Dahal’s proposal to set up mechanism for transitional justice raises alarmConflict victims and human rights defenders say it is wrong to have a political body that influences the commissions.
Amid confusion over how the transitional justice process moves ahead, Pushpa Kamal Dahal has proposed setting up a political mechanism—a body with leaders from the ruling and opposition parties—to support the Truth and Reconciliation Commission and the Commission of Investigation on Enforced Disappeared Persons.
In his political paper presented for discussion at the Nepal Communist Party’s Standing Committee meeting, Dahal, who is also the executive chairman of the NCP, has argued that forming the body is necessary for concluding the process that has dragged on for over a decade.
“In order to strengthen political stability, special attention should be paid towards concluding the remaining works of the peace process,” reads the second point of the paper. “It is necessary to decide on forming a suitable political mechanism to support the commissions.”
The party could move towards forming the mechanism if Dahal’s proposal passes the Standing Committee, according to ruling party leaders. The idea about forming a credible high-level mechanism, represented by all concerned parties of the peace process, was floated by the Conflict Victims Common Platform in November last year. The platform, one of the two umbrella bodies of organisations advocating justice for conflict victims, has said the new body would help forge consensus in finding ways to conclude the process in a credible manner.

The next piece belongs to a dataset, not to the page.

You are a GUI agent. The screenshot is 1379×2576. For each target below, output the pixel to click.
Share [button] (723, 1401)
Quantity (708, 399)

Suman Adhikari, former chairman of the platform, told the Post that they didn’t propose the mechanism that would intervene in the work of the commissions. “We want a mechanism that decides the course of the transitional justice process before the commissions get their leadership,” he said. “We stand against any mechanism that dictates the commissions’ work.”
Conflict victims say it would be unfortunate if the parties form the political mechanism that directs the functioning of two commissions. Ram Bhandari, an adviser to Conflict Victims National Network, another umbrella body of the victims’ organisations, said the hidden interest in the political mechanism is to drive the transitional justice process the way the parties want.

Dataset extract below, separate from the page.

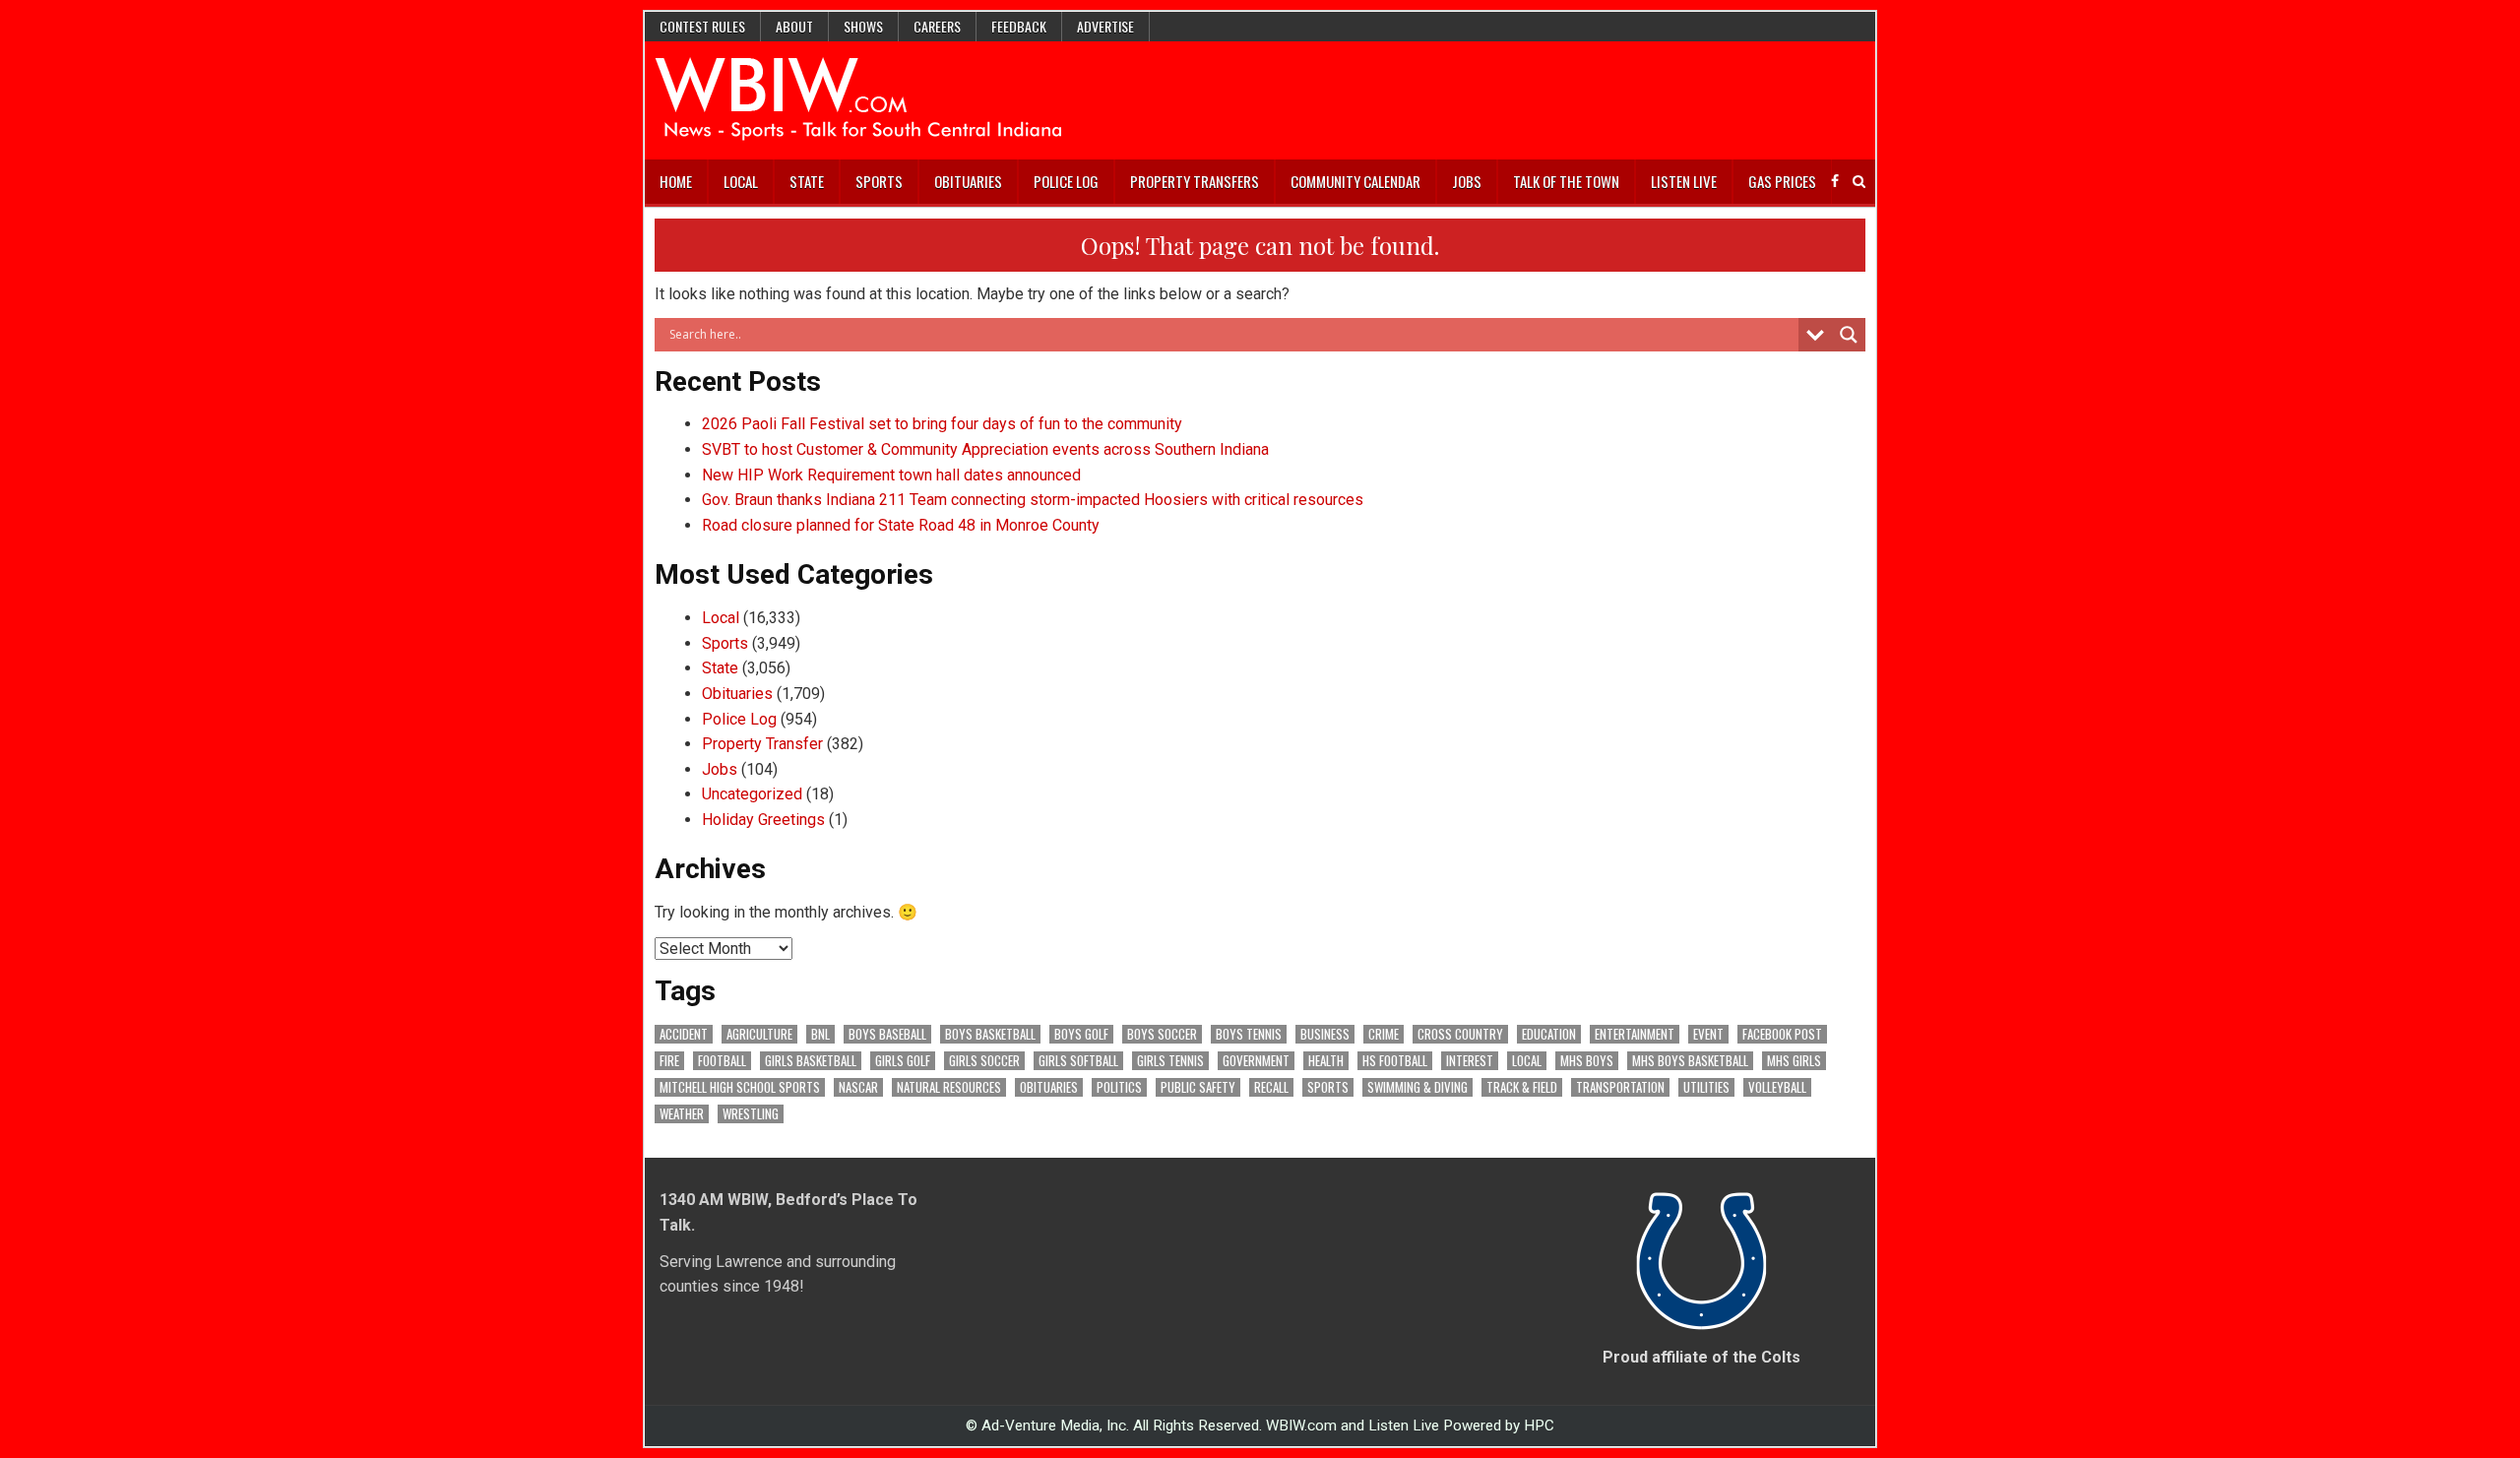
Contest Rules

“This is unacceptable. There will be no credibility of the transitional justice process that works under political influence,” he told the Post. Bhandari said Dahal incorporated the proposal in his political paper only after an agreement with the Nepali Congress.

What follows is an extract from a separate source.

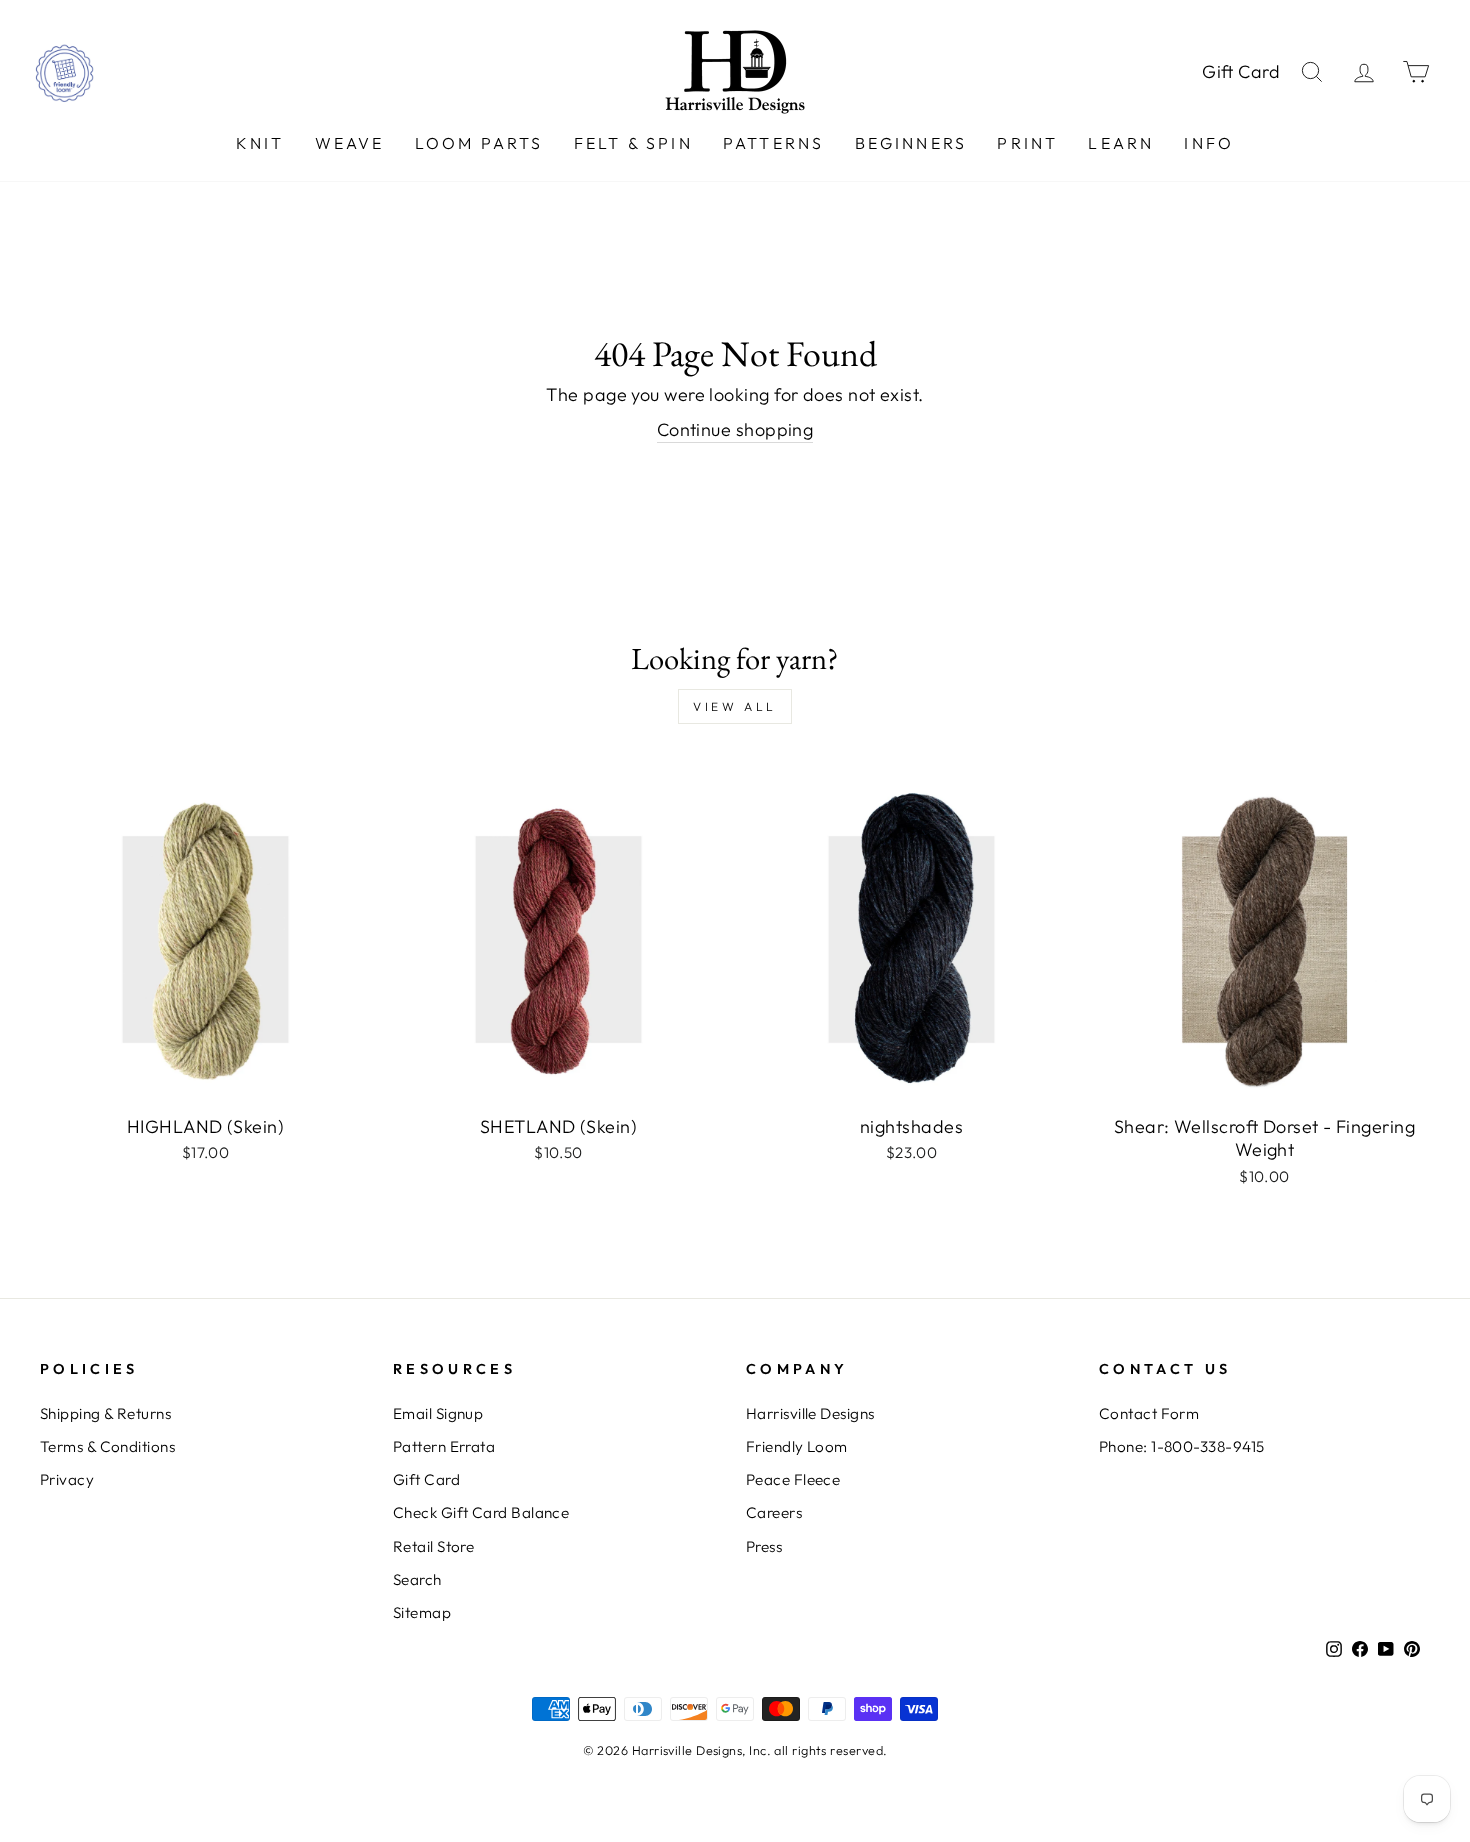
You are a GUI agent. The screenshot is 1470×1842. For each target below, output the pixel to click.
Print (1027, 143)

The leaders of the main opposition agree that they had discussed forming the mechanism but no decision to this effect had been made. Ramesh Lekhak, who has been assigned to look after the transitional justice process from the Nepali Congress, said the mechanism could be formed once the commissions get their new leadership and the Enforced Disappearance Enquiry and Truth and Reconciliation Commission Act-2014 is amended.
“We can think about such mechanisms if the commissions cannot function. However, it is early to comment on this,” he told the Post. He said political parties have agreed to proceed with the appointments to the two commissions, together with an amendment to the Act. Lekhak said they have finalised six areas to collect feedback from the concerned parties before drafting the legal amendments.
The two commissions have been without their chiefs since April 14, after the government relieved chairpersons and the members of their duties by revising the transitional justice law.
Human rights defenders say since transitional justice is not solely a judicial process, it cannot move forward without political consensus. They say the mechanism can be formed if it facilitates the works of the commissions, but that shouldn’t encroach upon their jurisdictions.
“Every attempt to influence the works of the commissions, be it by forming the mechanisms or without them, is unacceptable,” Gauri Pradhan, a former member of the National Human Rights Commission, told the Post. “I believe the parties won’t take any steps that put the credibility of the entire process at stake.”